I TESTIMONI
 

recensione i testimoni

 
Per chi è stato testimone. Ma anche (e forse soprattutto) per chi non c’era, per chi gli anni ottanta sono già tempo da libro di storia. Téchiné parte dai documenti, con rigore ricostruisce gli anni del contagio, il periodo in cui per la prima volta si è cominciato a parlare di AIDS. Ma lo fa senza cadere nella cronaca documentaristica, lo fa partendo dai cuori dei personaggi. Che ruotano tutti intorno alla figura vitale fino alla malinconia di Manu, un ragazzo semplice e condannato. L’AIDS lo farà a pezzi, fagocitando il suo sguardo dolce e insieme i suoi giorni felici: l’amore con il poliziotto (e padre di famiglia) Mehdi, la Costa Azzurra, una piccola stanza d’Hotel divisa con la sorella. Ma Téchiné evita ogni sbrodolamento da “sequenza del malato terminale” (cosa che facevano invece film ricattatori come Mare dentro o Il tempo che resta),  
 
ogni sensazionalismo patetico, ogni insistenza nel commovente.
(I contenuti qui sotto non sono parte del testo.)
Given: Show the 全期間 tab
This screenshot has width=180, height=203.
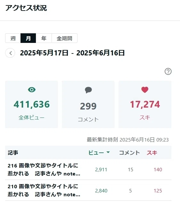Looking at the screenshot, I should [x=64, y=38].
La tragicità del destino di Manu è secca nelle immagini, pura nei gesti. La m.d.p. si fa leggera, con delicatezza segue il dolore, lo documenta, ma sempre in punta di piedi. Per raccontare il precipitare nella malattia, Téchiné ricorre ad immagini forti, ma evocative, mai vouyeuristicamente dirette: come la sequenza in cui Manu (che sta perdendo ormai ogni gusto  
per la vita) stritola nella mano lo spezzatino “alla provenzale” che un tempo amava cucinare. Così sono quasi più commoventi le sequenze dei “giorni felici” (che danno il titolo alla prima parte del film), proprio per quella sensazione di caducità e momentaneo che portano con sé. La stessa scelta del finale appare coerente con questa volontà di evitare il facile e spensierato sprofondare nel melodramma. Il film non si chiude, infatti, come di solito avviene in questi casi, con la morte del protagonista, vinto dal suo male, ma con i protagonisti di nuovo nei luoghi dei “giorni felici” di Manu. “La morte non è una fine” (Fritz Lang), ma tutto lentamente si piega in un cerchio, la vita ritorna, il ricordo ci responsabilizza e ci chiama a testimoni.